ASSIGNED TASK:
From the material below, copy every line in which the word "computer" occurs.

DATA EXTRACT:
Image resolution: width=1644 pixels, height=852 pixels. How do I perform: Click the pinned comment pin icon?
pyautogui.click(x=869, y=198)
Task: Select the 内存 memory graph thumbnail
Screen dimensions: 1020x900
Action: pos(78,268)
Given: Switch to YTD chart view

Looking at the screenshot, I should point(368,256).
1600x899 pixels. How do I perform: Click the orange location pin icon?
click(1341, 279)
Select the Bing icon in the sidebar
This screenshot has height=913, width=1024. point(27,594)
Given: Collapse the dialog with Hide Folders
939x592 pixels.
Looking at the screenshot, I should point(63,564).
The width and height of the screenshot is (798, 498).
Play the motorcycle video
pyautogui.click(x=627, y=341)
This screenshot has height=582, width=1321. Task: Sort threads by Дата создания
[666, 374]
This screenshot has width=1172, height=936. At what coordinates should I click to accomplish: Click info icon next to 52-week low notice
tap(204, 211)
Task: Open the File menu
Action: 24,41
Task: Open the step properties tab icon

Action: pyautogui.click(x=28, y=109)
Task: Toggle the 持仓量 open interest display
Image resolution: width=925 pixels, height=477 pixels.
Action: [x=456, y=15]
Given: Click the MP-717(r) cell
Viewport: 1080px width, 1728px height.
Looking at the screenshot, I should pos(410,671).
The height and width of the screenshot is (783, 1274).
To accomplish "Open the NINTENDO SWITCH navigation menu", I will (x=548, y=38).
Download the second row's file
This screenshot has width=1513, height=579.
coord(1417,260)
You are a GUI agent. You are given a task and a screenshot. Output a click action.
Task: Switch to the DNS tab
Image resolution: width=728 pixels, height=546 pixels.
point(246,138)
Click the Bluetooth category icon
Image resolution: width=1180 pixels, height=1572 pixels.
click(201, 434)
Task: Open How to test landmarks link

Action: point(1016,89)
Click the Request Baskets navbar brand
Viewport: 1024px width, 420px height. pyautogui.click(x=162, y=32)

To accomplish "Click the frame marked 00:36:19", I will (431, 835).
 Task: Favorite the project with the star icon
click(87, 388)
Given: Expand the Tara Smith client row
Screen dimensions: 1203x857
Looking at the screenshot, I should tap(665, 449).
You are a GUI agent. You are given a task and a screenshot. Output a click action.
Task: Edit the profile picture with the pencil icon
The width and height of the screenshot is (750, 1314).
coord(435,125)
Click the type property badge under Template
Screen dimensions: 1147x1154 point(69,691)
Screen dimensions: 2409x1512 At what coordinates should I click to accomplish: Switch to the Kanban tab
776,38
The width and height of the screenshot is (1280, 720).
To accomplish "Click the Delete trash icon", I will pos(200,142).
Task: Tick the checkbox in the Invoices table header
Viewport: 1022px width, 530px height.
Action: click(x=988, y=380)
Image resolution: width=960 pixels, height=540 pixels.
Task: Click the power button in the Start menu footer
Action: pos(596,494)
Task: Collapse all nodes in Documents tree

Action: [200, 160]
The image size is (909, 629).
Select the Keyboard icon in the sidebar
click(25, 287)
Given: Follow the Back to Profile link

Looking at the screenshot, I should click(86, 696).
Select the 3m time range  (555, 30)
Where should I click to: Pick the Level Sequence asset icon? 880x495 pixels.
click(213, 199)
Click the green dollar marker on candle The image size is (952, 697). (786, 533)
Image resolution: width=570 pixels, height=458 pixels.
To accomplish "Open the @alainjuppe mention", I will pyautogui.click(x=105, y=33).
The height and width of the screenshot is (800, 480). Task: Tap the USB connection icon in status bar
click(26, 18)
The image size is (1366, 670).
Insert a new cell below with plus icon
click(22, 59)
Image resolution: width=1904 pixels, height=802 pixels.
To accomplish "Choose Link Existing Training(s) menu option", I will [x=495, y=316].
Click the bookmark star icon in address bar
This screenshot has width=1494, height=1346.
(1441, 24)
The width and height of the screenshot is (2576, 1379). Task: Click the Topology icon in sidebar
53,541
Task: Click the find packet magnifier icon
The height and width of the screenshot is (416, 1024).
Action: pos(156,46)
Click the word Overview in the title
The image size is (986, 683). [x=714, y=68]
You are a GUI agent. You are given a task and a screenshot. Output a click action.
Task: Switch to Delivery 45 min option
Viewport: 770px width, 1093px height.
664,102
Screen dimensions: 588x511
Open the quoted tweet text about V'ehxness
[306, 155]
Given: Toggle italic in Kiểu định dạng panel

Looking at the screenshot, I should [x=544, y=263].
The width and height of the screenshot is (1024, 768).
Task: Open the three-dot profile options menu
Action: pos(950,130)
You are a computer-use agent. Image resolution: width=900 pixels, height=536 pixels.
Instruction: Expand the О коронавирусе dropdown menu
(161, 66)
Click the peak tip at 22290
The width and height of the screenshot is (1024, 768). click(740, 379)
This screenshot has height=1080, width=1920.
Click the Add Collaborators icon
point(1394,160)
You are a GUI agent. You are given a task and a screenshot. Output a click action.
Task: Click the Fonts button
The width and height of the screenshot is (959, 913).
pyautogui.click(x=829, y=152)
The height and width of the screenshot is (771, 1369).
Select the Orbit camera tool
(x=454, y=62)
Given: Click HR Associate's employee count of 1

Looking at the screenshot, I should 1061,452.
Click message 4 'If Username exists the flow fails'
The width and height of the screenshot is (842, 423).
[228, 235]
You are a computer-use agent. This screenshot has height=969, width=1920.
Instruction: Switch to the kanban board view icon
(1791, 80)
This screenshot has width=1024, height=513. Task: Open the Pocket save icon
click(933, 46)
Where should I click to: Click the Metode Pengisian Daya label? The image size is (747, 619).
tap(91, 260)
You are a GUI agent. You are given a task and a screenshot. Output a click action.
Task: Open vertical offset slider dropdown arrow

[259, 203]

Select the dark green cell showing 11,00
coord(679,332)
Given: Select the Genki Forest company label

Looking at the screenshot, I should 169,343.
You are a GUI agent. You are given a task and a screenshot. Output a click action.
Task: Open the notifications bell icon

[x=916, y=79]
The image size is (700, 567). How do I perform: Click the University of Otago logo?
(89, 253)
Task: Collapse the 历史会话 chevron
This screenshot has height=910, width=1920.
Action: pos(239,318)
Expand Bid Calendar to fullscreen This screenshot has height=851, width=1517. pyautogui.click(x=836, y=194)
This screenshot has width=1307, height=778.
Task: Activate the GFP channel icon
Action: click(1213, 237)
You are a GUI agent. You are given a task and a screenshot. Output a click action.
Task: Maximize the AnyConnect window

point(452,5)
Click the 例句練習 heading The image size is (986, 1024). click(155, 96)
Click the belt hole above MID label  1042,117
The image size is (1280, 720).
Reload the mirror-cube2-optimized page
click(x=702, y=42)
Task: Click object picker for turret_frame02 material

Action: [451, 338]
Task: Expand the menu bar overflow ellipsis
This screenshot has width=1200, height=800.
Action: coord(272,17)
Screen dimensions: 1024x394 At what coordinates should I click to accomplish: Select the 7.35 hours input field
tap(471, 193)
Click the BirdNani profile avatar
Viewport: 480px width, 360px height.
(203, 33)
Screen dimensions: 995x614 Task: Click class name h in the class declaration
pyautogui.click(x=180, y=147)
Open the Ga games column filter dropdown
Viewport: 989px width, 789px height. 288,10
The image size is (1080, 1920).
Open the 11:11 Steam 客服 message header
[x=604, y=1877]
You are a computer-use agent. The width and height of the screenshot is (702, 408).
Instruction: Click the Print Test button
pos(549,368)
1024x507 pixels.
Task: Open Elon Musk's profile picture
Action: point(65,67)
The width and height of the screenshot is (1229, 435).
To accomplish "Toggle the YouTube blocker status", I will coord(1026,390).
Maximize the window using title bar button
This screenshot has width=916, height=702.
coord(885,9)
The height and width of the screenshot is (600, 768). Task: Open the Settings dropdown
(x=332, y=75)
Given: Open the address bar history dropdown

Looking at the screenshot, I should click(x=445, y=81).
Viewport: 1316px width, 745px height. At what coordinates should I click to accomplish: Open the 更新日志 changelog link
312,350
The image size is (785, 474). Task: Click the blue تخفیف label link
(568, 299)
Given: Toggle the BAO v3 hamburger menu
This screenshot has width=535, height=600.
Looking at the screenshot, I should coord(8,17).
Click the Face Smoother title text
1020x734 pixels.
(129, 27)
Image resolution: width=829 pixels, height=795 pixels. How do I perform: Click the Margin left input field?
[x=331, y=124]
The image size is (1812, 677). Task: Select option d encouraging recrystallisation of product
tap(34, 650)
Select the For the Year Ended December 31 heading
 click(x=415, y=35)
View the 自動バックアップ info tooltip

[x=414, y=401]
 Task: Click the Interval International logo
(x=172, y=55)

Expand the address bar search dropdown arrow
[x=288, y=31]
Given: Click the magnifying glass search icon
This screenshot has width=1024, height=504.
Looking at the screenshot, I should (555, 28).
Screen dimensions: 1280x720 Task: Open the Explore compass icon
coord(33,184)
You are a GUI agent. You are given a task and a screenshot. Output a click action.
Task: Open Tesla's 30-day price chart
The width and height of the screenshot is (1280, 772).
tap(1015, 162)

COMPLETED EXERCISE:
You are a computer-use agent. Image resolution: width=900 pixels, height=536 pixels.
You are a computer-use agent. This screenshot has height=969, width=1920.
You are a computer-use agent. The width and height of the screenshot is (702, 408).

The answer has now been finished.